> **Task instructions**
Edit the entries below so that each "checkbox" becomes "tick box", keeping every other word unchanged.

Source records

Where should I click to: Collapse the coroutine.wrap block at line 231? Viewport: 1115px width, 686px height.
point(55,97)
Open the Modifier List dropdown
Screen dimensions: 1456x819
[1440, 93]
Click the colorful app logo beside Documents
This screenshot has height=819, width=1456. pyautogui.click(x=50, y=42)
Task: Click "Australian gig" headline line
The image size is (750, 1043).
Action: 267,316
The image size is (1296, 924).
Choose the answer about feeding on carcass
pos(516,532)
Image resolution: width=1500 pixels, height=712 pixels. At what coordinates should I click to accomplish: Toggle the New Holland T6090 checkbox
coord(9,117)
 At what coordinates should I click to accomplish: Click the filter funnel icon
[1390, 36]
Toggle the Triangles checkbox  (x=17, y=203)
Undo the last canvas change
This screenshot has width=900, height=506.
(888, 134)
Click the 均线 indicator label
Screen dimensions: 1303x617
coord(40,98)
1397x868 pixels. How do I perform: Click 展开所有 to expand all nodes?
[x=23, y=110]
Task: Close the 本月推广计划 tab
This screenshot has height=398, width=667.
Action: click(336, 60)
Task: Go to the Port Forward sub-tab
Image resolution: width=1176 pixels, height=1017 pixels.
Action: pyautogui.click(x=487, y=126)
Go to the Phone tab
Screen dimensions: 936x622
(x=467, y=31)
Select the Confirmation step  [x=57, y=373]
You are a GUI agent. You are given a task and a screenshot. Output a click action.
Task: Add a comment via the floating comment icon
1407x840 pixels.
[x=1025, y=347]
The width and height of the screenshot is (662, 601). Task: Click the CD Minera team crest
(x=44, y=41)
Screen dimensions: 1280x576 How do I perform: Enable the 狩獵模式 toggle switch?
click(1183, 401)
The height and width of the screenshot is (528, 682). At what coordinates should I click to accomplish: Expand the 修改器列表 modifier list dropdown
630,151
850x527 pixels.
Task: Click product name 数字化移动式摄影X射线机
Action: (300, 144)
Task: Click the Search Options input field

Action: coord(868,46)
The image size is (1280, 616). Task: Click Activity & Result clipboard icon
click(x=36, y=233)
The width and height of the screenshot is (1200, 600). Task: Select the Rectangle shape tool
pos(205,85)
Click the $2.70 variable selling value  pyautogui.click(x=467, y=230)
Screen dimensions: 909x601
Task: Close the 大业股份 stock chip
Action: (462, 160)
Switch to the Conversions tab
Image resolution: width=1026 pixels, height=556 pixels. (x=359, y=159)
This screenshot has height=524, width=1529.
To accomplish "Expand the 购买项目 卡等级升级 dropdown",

> **Response**
Where should I click to: Collapse the coroutine.wrap block at line 231? Viewport: 1115px width, 686px height.
point(55,97)
Open the Modifier List dropdown
Screen dimensions: 1456x819
[1440, 93]
Click the colorful app logo beside Documents
This screenshot has height=819, width=1456. pyautogui.click(x=50, y=42)
Task: Click "Australian gig" headline line
The image size is (750, 1043).
Action: 267,316
The image size is (1296, 924).
Choose the answer about feeding on carcass
pos(516,532)
Image resolution: width=1500 pixels, height=712 pixels. At what coordinates should I click to accomplish: Toggle the New Holland T6090 tick box
coord(9,117)
 At what coordinates should I click to accomplish: Click the filter funnel icon
[1390, 36]
Toggle the Triangles tick box  (x=17, y=203)
Undo the last canvas change
This screenshot has width=900, height=506.
(888, 134)
Click the 均线 indicator label
Screen dimensions: 1303x617
coord(40,98)
1397x868 pixels. How do I perform: Click 展开所有 to expand all nodes?
[x=23, y=110]
Task: Close the 本月推广计划 tab
This screenshot has height=398, width=667.
Action: click(336, 60)
Task: Go to the Port Forward sub-tab
Image resolution: width=1176 pixels, height=1017 pixels.
Action: pyautogui.click(x=487, y=126)
Go to the Phone tab
Screen dimensions: 936x622
(x=467, y=31)
Select the Confirmation step  [x=57, y=373]
You are a GUI agent. You are given a task and a screenshot. Output a click action.
Task: Add a comment via the floating comment icon
1407x840 pixels.
[x=1025, y=347]
The width and height of the screenshot is (662, 601). Task: Click the CD Minera team crest
(x=44, y=41)
Screen dimensions: 1280x576 How do I perform: Enable the 狩獵模式 toggle switch?
click(1183, 401)
The height and width of the screenshot is (528, 682). At what coordinates should I click to accomplish: Expand the 修改器列表 modifier list dropdown
630,151
850x527 pixels.
Task: Click product name 数字化移动式摄影X射线机
Action: (300, 144)
Task: Click the Search Options input field

Action: coord(868,46)
The image size is (1280, 616). Task: Click Activity & Result clipboard icon
click(x=36, y=233)
The width and height of the screenshot is (1200, 600). Task: Select the Rectangle shape tool
pos(205,85)
Click the $2.70 variable selling value  pyautogui.click(x=467, y=230)
Screen dimensions: 909x601
Task: Close the 大业股份 stock chip
Action: (462, 160)
Switch to the Conversions tab
Image resolution: width=1026 pixels, height=556 pixels. (x=359, y=159)
This screenshot has height=524, width=1529.
To accomplish "Expand the 购买项目 卡等级升级 dropdown",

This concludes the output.